Mr. Belsley was into computers. “He knew everything about them. He was a whiz,” said his brother Ben, 17. When Evan went off to college, he and his brother stayed close.

“We were into the same stuff,” Ben said. “We played Internet games together. Even though he was in Denton and I am in Richardson, we talked a lot. We got closer as we got older. It’s like losing a friend and a brother.”

Faith, friends and family are helping the Belsleys cope with the loss, Ben said.

“A lot of my friends are Christian, and most of them are here,” he said. “He knew God. I know he’s in a better place.”

Memorials, counseling

Most of UNT’s students have left campus for the holiday break. Bonita Jacobs, the university’s vice president for student development, said memorials and grief counseling will be delayed until classes begin next month.

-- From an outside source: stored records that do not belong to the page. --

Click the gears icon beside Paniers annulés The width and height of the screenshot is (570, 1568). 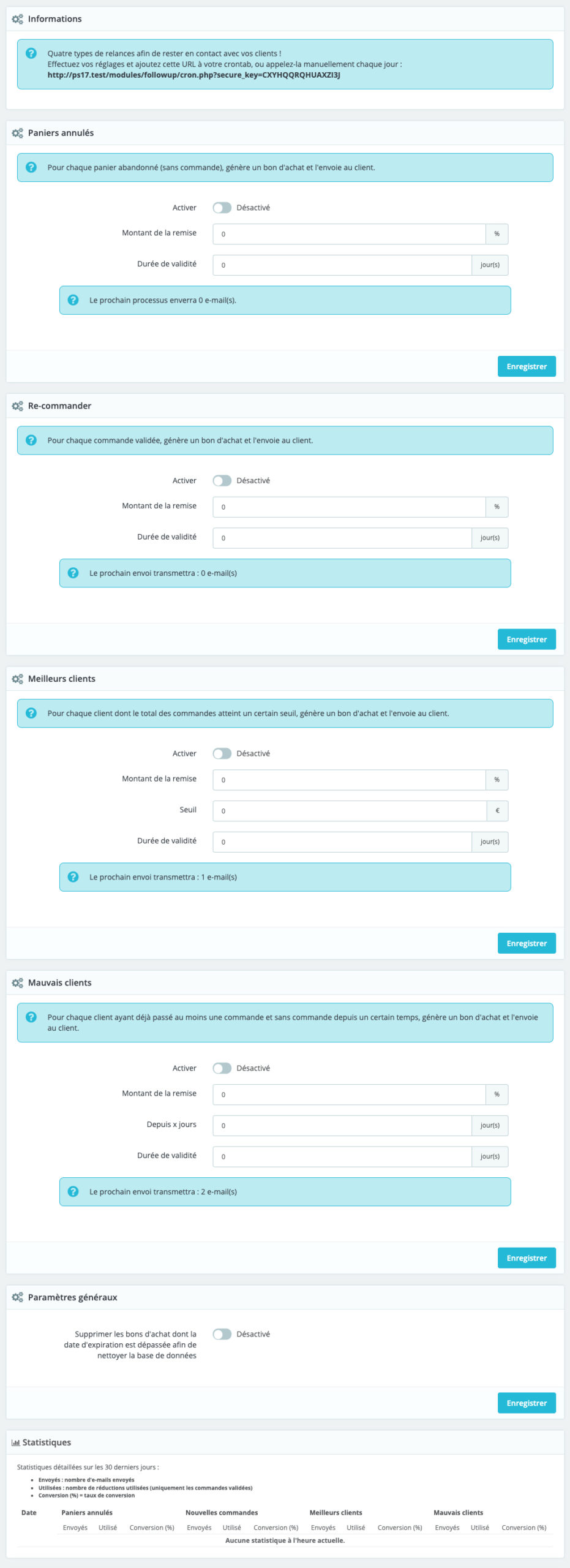point(17,133)
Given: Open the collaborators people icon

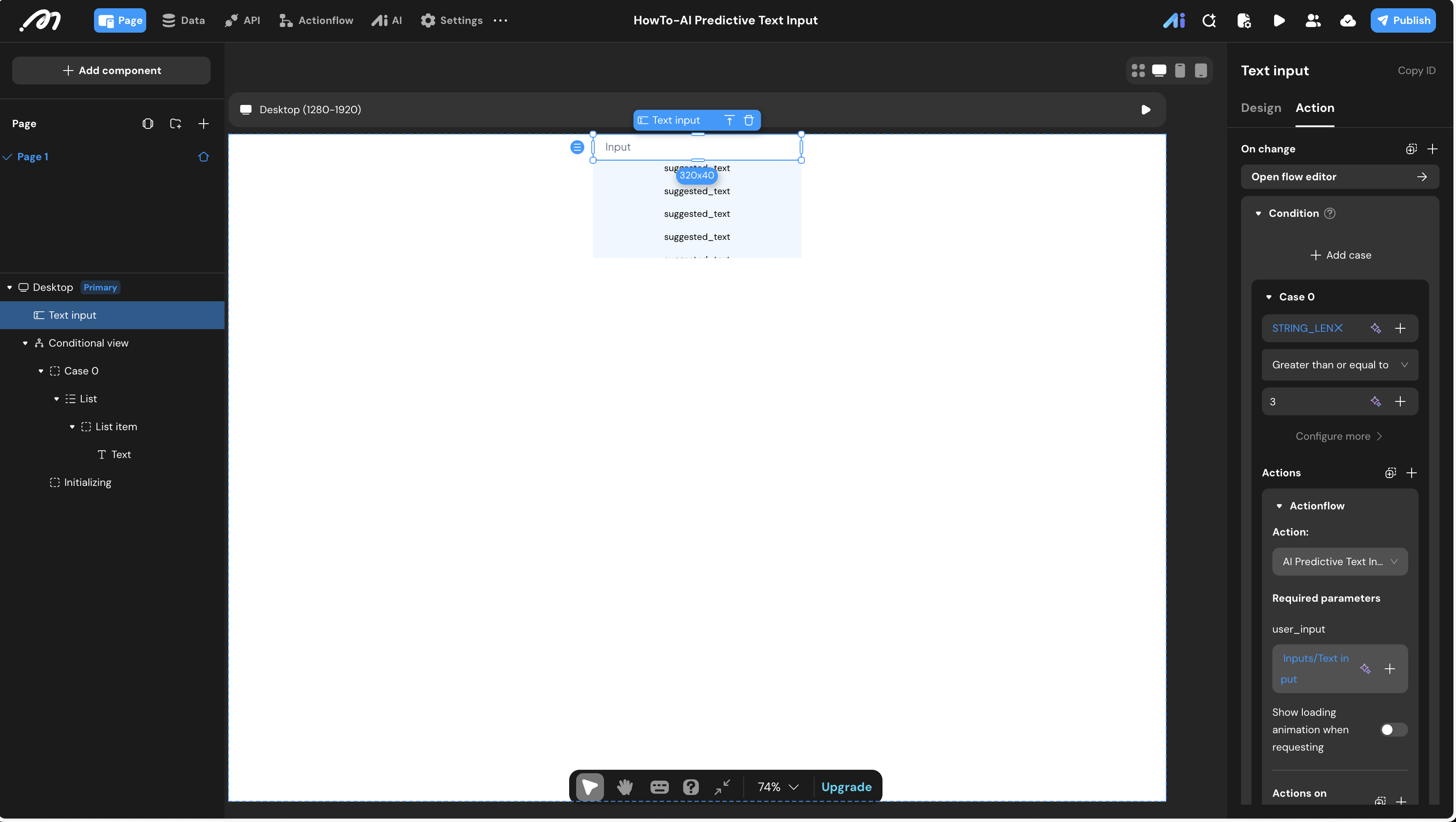Looking at the screenshot, I should (x=1313, y=21).
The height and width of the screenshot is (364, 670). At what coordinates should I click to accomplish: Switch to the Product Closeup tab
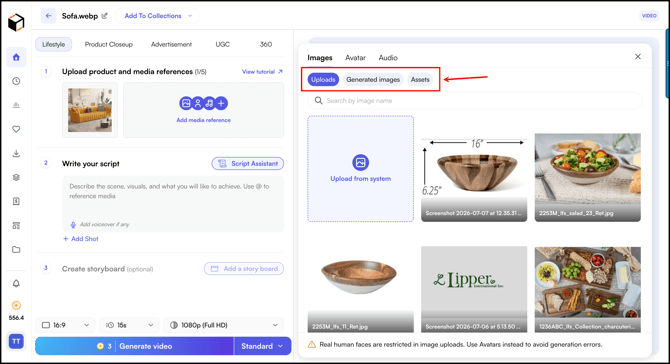coord(109,44)
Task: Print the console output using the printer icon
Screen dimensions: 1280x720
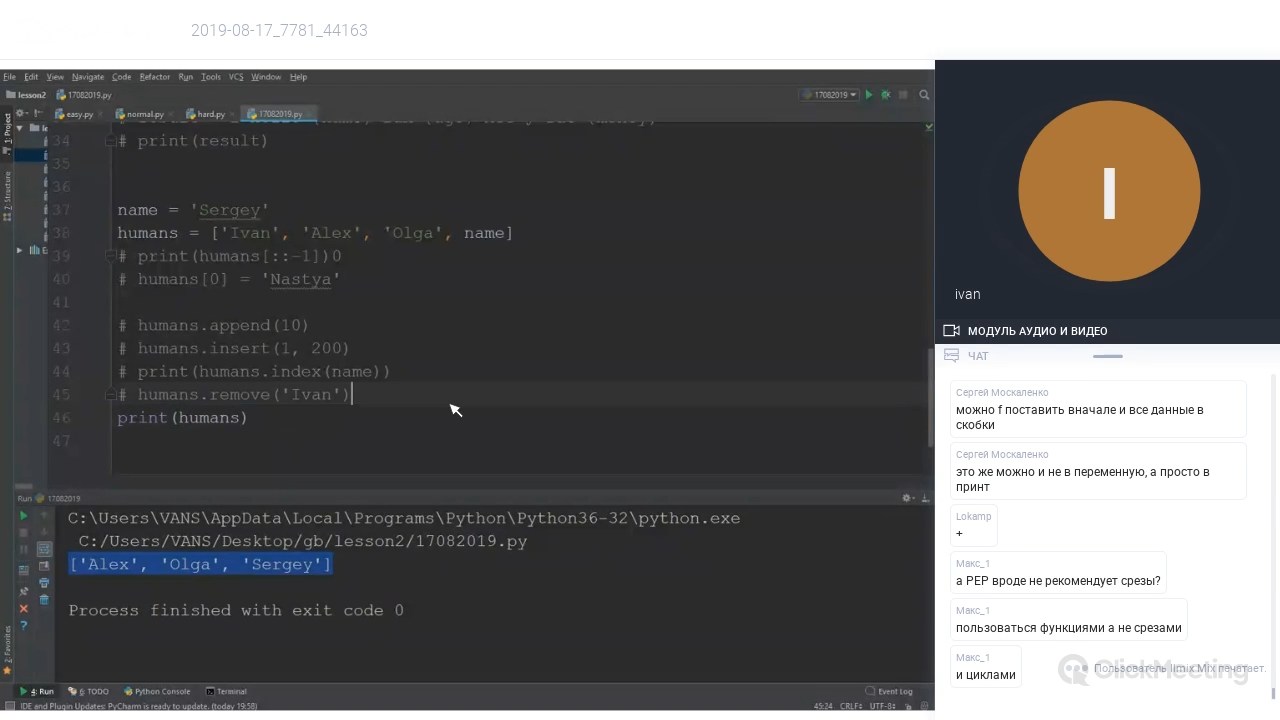Action: click(x=44, y=583)
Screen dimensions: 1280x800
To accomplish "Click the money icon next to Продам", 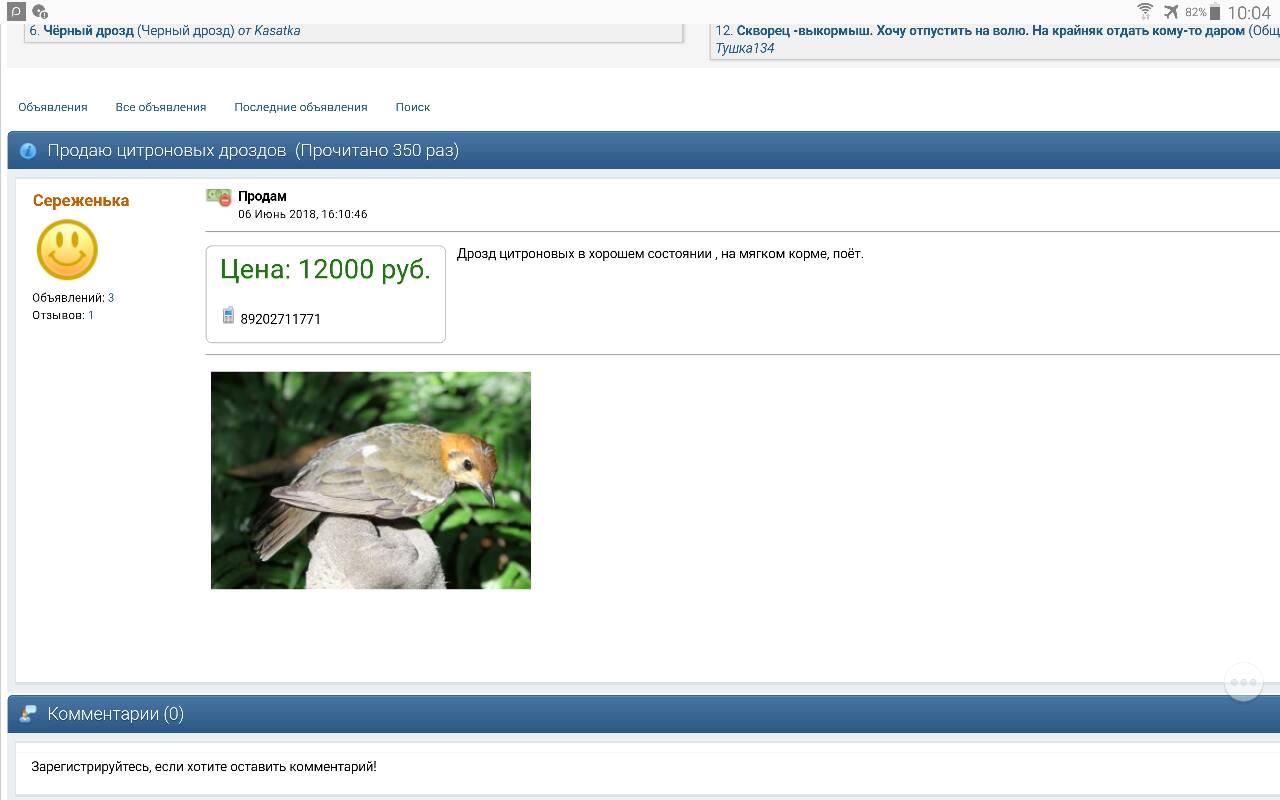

The residents of Clark Hall are a close-knit family, said resident assistant Brian Washam. Losing Ben and Evan will have an impact.

“When school starts back up, I know they’ll miss having them hanging out at the front desk to talk to or to play pool with,” Mr. Washam said. “It will be strange not having them there.”

Staff writer Tanya Eiserer contributed to this report.